*Task directions:* Reproduce the material verbatim, starting at the line containing "Given: Accept cookies in the banner" and continuing through the end of the material, with both ends included. Omit the pictures from your reproduction.

[Stored items]
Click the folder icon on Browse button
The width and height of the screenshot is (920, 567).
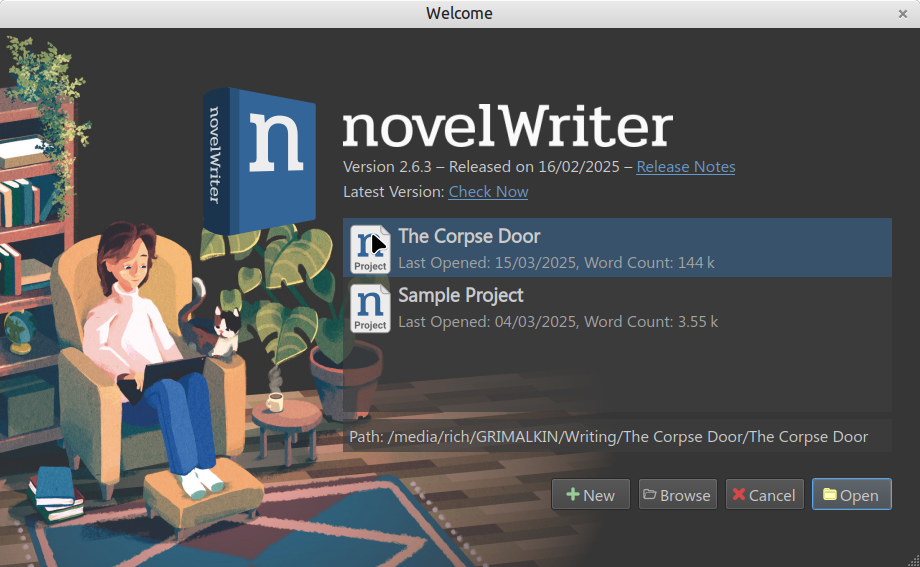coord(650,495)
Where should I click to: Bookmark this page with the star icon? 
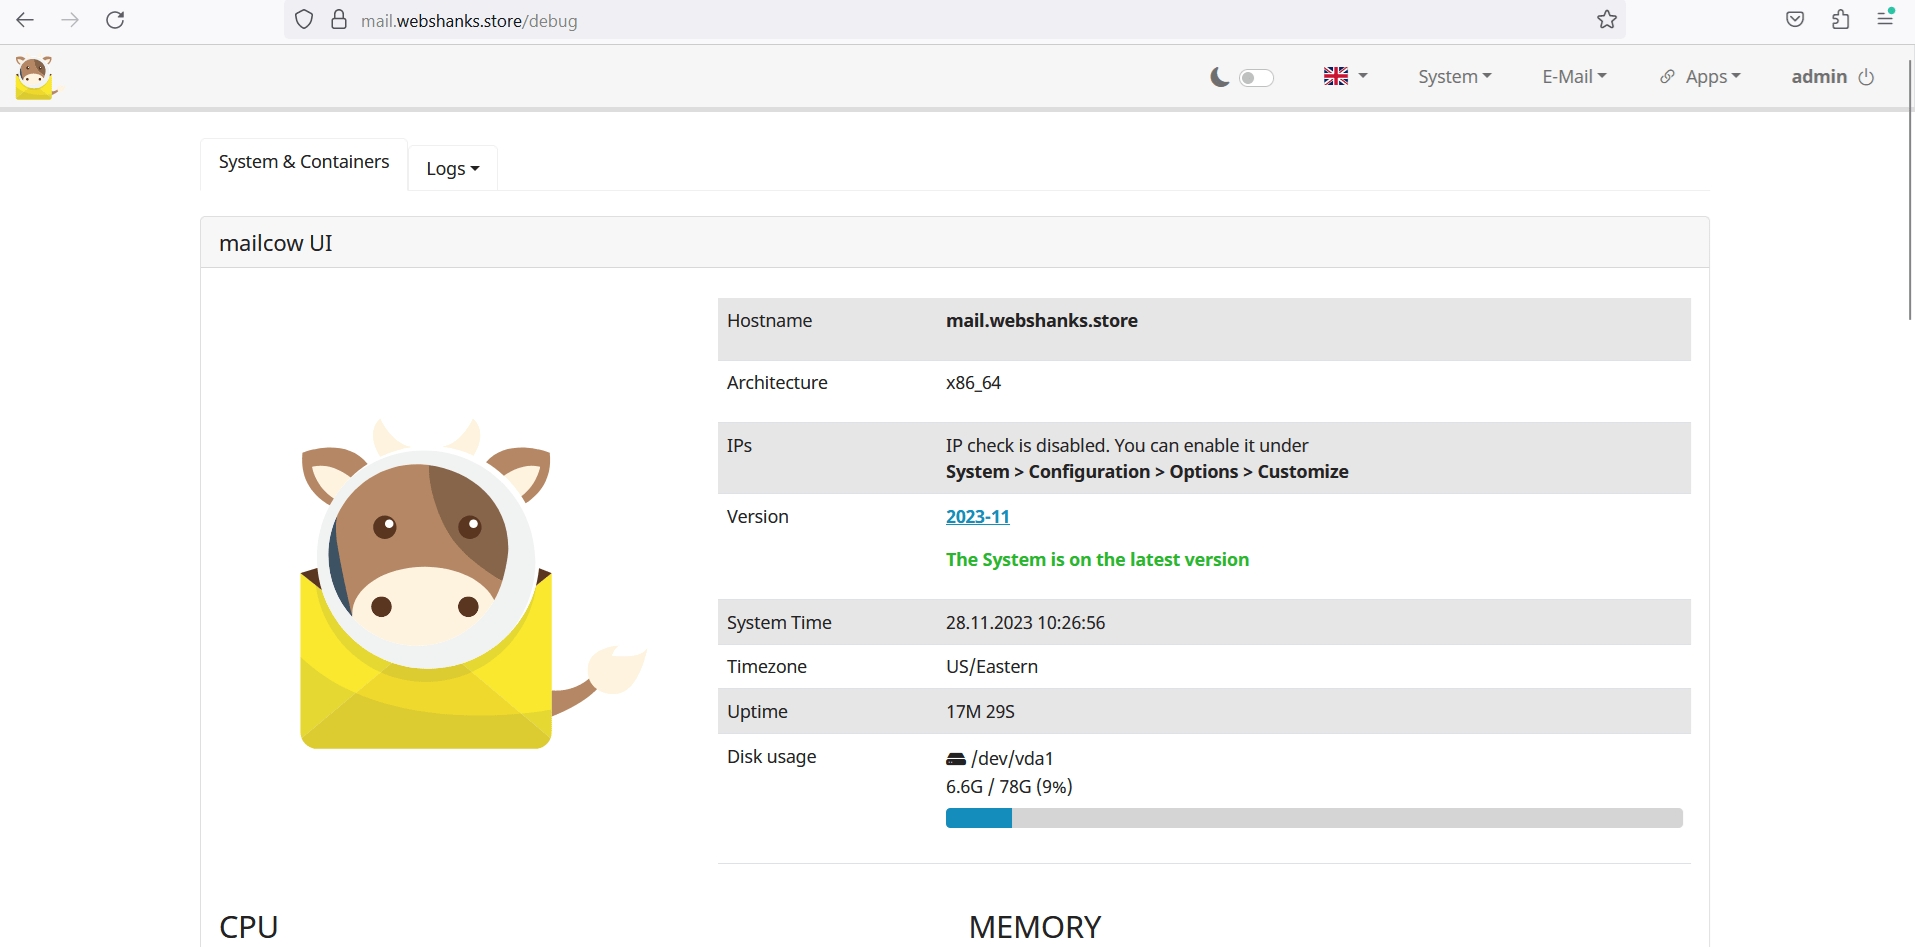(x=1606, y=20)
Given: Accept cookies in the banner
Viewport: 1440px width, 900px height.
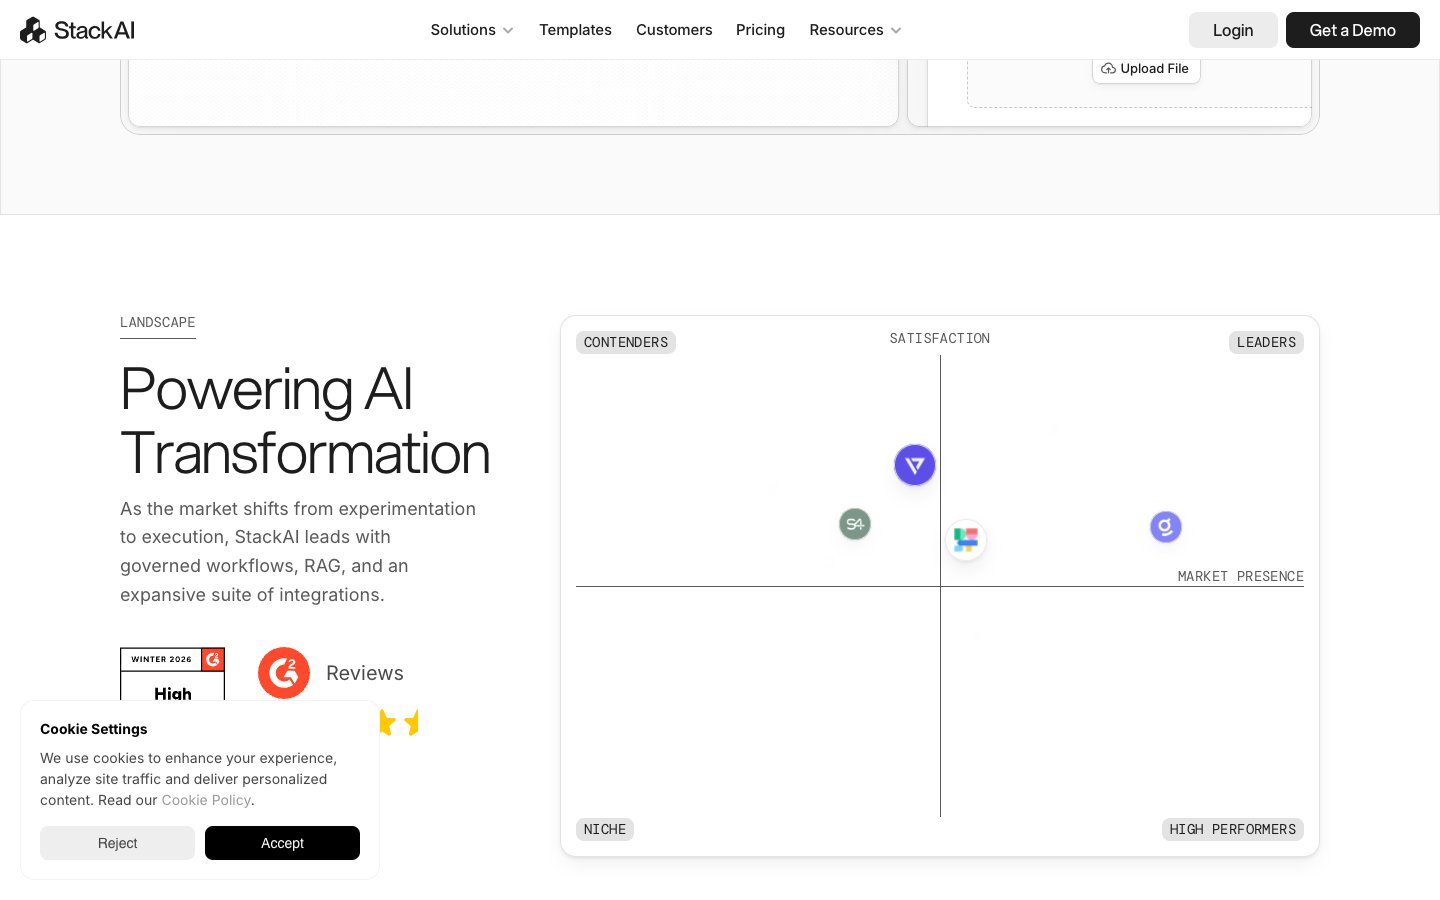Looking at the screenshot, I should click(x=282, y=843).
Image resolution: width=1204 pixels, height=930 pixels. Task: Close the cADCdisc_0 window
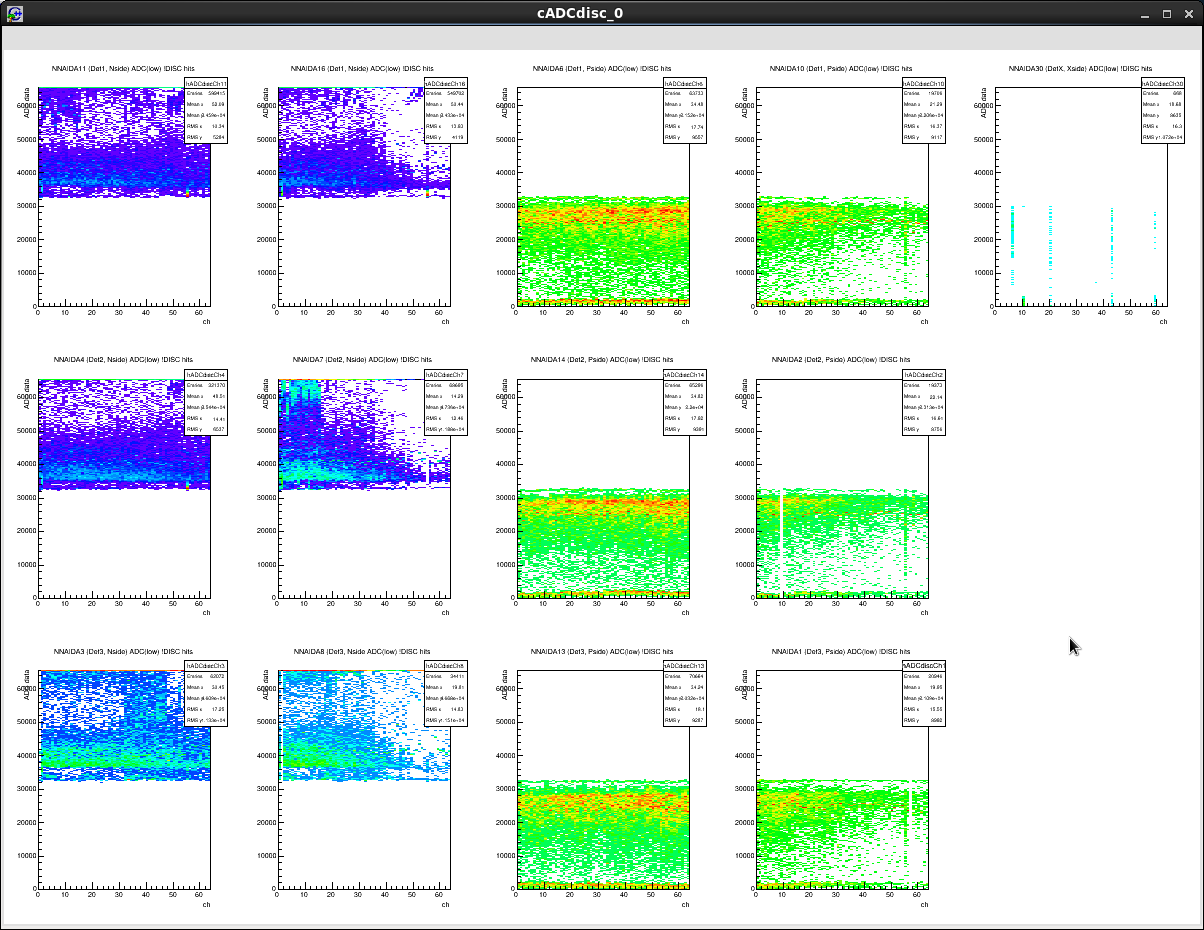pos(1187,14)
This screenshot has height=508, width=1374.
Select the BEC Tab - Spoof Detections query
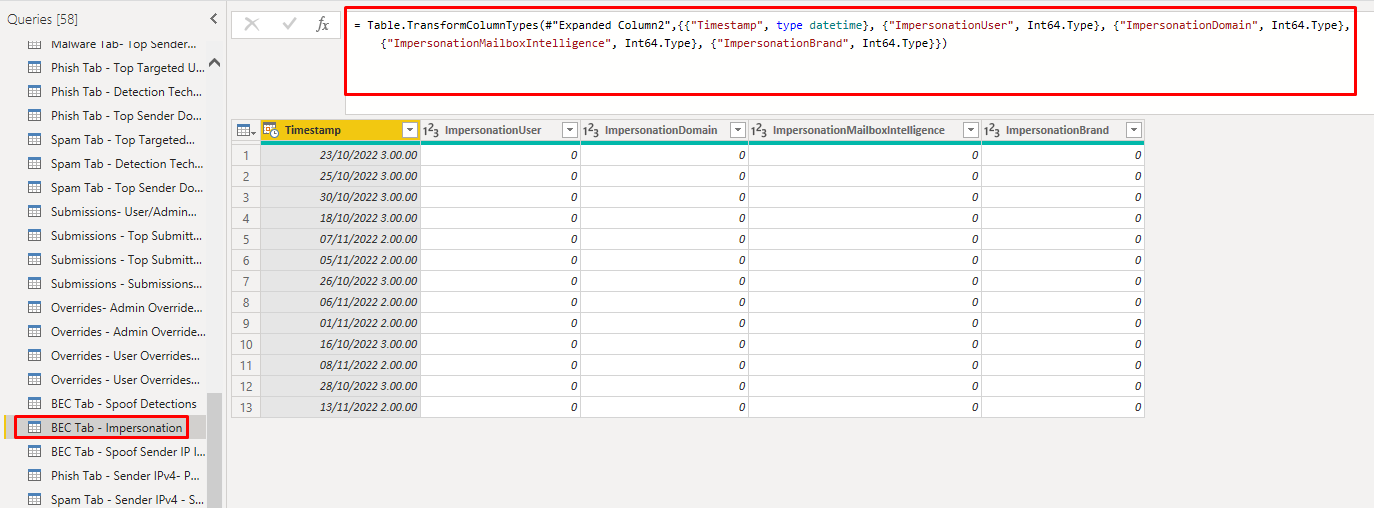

*Written answer:*
Given: Accept cookies in the banner
Viewport: 1440px width, 900px height.
Looking at the screenshot, I should click(x=282, y=843).
Image resolution: width=1204 pixels, height=930 pixels. Task: Close the cADCdisc_0 window
pos(1187,14)
This screenshot has height=508, width=1374.
Select the BEC Tab - Spoof Detections query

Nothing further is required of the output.